● Data provided:
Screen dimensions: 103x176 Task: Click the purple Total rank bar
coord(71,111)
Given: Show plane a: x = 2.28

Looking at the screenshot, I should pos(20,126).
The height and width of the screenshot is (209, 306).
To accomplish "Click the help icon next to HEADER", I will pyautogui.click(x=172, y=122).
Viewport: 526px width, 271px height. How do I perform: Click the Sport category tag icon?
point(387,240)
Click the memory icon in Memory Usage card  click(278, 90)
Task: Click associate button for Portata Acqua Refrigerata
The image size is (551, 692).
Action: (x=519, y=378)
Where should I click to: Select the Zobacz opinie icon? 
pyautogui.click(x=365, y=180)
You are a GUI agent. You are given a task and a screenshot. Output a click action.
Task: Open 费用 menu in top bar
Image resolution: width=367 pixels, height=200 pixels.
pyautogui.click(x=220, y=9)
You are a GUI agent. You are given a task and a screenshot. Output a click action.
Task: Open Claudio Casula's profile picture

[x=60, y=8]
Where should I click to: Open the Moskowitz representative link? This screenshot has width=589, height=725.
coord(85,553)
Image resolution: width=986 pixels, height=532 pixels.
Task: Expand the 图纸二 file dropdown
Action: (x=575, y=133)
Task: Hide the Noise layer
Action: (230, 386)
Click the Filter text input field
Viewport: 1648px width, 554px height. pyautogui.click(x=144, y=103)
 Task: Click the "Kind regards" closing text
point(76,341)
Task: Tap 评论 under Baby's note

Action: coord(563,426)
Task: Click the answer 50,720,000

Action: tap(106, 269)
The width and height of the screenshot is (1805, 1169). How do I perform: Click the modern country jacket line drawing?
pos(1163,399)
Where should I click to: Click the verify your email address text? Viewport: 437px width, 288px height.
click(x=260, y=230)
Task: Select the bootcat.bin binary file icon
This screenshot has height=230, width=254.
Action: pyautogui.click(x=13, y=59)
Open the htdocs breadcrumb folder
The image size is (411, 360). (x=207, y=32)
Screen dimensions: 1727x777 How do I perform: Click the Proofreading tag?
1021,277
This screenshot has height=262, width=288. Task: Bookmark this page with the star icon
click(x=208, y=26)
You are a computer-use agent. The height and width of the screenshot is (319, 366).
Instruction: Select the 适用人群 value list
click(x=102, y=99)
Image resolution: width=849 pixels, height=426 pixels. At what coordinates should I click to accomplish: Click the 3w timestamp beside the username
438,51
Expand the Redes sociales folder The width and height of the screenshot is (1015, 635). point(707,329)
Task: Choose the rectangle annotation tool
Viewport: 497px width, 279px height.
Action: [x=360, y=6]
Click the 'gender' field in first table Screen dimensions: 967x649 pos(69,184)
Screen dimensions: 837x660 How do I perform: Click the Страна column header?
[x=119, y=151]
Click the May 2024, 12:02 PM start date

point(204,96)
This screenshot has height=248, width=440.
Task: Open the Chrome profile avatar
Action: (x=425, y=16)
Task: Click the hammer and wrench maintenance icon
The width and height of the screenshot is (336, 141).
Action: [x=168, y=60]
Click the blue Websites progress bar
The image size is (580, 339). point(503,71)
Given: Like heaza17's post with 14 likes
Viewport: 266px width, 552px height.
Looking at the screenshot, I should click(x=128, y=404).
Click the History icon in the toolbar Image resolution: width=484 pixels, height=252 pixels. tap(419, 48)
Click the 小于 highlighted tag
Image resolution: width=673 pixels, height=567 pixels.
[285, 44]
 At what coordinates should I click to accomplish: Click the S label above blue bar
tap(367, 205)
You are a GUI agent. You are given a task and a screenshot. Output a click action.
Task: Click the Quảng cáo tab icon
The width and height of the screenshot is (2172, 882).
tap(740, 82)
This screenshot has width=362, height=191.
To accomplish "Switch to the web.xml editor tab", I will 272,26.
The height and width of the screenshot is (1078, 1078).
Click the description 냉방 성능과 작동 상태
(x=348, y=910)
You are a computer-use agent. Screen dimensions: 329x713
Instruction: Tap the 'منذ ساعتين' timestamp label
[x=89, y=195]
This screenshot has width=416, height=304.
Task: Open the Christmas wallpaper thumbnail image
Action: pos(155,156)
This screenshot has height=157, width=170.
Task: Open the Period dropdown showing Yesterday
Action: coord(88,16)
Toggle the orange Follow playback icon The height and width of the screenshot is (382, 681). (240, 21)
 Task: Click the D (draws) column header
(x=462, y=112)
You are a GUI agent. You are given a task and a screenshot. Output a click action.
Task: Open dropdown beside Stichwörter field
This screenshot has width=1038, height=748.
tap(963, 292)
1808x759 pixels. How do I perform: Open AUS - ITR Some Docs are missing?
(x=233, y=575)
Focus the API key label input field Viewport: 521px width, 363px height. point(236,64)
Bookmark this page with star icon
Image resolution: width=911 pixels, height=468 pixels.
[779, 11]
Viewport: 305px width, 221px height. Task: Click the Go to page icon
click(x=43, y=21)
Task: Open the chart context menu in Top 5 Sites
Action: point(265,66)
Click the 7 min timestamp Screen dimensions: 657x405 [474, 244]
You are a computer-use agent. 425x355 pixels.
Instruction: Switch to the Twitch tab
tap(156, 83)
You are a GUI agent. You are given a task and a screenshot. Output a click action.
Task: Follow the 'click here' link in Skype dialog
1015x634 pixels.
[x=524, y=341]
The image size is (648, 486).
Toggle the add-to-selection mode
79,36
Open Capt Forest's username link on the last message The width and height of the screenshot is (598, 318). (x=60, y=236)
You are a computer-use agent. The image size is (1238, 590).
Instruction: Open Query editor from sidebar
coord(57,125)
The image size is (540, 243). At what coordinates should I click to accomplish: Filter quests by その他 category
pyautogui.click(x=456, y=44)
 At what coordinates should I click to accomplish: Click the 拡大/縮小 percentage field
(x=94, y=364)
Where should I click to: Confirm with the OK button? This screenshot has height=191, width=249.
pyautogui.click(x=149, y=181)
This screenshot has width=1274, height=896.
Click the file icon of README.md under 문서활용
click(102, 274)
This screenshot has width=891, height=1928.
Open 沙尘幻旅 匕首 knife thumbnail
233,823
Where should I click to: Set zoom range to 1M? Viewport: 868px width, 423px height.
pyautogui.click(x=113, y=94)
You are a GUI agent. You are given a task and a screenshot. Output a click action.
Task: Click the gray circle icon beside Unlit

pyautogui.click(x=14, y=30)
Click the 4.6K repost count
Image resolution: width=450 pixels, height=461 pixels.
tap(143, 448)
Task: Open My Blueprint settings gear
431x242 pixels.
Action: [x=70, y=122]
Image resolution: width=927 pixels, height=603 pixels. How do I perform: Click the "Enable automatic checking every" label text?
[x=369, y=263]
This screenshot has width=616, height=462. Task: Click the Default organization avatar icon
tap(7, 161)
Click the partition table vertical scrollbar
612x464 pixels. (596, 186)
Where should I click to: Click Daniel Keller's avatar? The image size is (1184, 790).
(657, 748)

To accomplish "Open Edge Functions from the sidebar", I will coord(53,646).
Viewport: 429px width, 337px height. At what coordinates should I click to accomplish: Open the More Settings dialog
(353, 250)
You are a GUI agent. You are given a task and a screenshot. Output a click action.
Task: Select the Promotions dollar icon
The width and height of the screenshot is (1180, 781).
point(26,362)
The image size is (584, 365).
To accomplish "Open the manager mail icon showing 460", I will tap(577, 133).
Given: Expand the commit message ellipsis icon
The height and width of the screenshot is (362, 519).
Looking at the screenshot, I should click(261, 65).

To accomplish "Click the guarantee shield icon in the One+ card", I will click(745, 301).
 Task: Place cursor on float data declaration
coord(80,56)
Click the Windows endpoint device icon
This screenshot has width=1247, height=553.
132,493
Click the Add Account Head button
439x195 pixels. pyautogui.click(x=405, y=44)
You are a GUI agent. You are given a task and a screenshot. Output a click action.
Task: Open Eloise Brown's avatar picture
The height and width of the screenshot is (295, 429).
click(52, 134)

● Assignment: If a line in the listing includes the word "message", it counts; report the number of such lines and nothing else.

● Output of the task: 2